▸ EXTRAIT SOURCE
- - -
J’ai choisi de vous parler de son dernier opus, publié en Algérie sous le titre de Body Writing, Vie et mort de Karim Fatimi (1962-2014), puis sous le titre Alger, Journal intense, en France. C’est son roman le plus touchant et le plus tendre. Il y raconte la mort d’un écrivain, Karim Fatimi, alter ego de l’auteur. La vie des deux personnages s’imbrique dans le roman de Fatimi, les dessins de la fille de Benfodil sont repris par Fatimi, les caractéristiques physiques et morales de la femme de Benfodil, sont celles aussi de madame Fatimi. On ne sait plus qui écrit quoi et qui est l’auteur de l’autre. Le roman commence par la mort terrible de Karim Fatimi, son épouse, Mounia, essaie de ranger son bureau, de classifier ses documents, elle écrit sa tristesse, son désarroi après la mort de Karim, et peu à peu elle reconstitue la vie de son mari, à travers des bribes de textes, de tickets de bus, de dessins, de poèmes, d’extraits de textes d’autres auteurs. Elle reconstitue au fil du roman le corps de son défunt mari. Karim revit à travers les textes, il parle après sa mort, il évoque ses rêves brisés, son amour du pays, ses espoirs en la démocratie, ses amours et ses envies. Mounia disparait laissant la place à Karim, elle l’aime et supporte mal le monde sans lui. Elle rit souvent, le déni de sa mort est patent, elle n’arrive pas à conjuguer les verbes au passé, il est toujours vivant et demeure présent dans chaque coin de sa vie et de ses pensées.

Le roman traite de la perte, de la difficulté de faire son deuil, il parle du texte, du palimpseste de la vie de l’homme. Benfodil se confond avec Fatimi, il reprend des textes en arabe dans le texte en français, ceux du poète palestinien, Mahmoud Darwish, il reprend des dessins de Goldorak, des schémas scientifiques, des dessins de sa fille, des mini récits, des allégories, des articles de journaux, des poèmes, etc. On ne lit pas Benfodil comme on lit les autres écrivains, cette lecture est haletante et épuisante. Le roman est fragmentaire, en morceaux, en bribes, en pointillés, il va dans tous les sens. Le fil conducteur est Mounia, sa femme qui écrit, qui de plus en plus, écrit, et se réveille de sa rêverie, elle se rend compte qu’il est vraiment mort. Elle est au début du roman une ombre, un spectre, un scripte qui réécrit la vie de Karim, peu à peu, elle devient elle, elle s’assume, et écrit enfin sur elle-même, elle revit. Elle avait du mal à ranger le bureau de Karim à se débarrasser du moindre ticket de bus, du moindre emballage de paquet de chocolat. Peu à peu, elle range les documents de Karim, elle jette ceux qui sont inutiles, et à la fin, elle arrive enfin à les mettre dans une armoire qu’elle va fermer à clé. Elle ferme à clé l’histoire de Karim, il disparait et elle revit un peu. La mémoire est puissante et cruelle, sa fille, sa mère, le monde, Alger, les étoiles, tout lui rappelle Karim. Et puis la villa hantée, un lieu mythique de la côte algéroise, une construction coloniale inhabitée et à laquelle on attribue de nombreux événements surnaturels et de nombreux suicides. C’est dans ce lieu que Karim est mort, un accident de voiture, chose commune dans ce lieu. Ce lieu glauque est devenu un lieu de recueillement, de nostalgie et d’amour.
- - -
D'après l'extrait source, comment et où Karim Fatimi trouve-t-il la mort ?

▸ DONNÉES
- - -
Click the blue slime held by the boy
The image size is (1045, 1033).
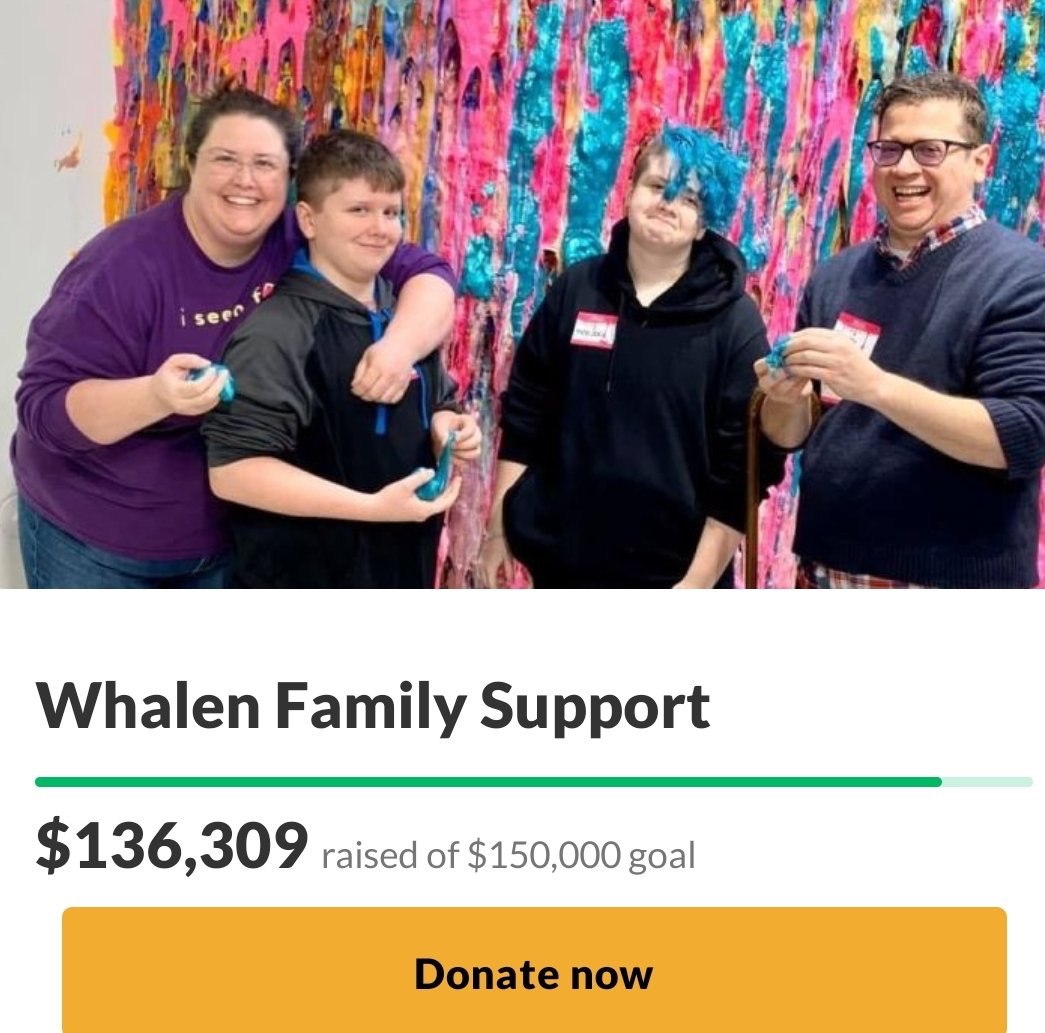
- - -
▸ RÉPONSE DÉTAILLÉE
Il meurt dans un accident de voiture à la villa hantée, un lieu mythique de la côte algéroise.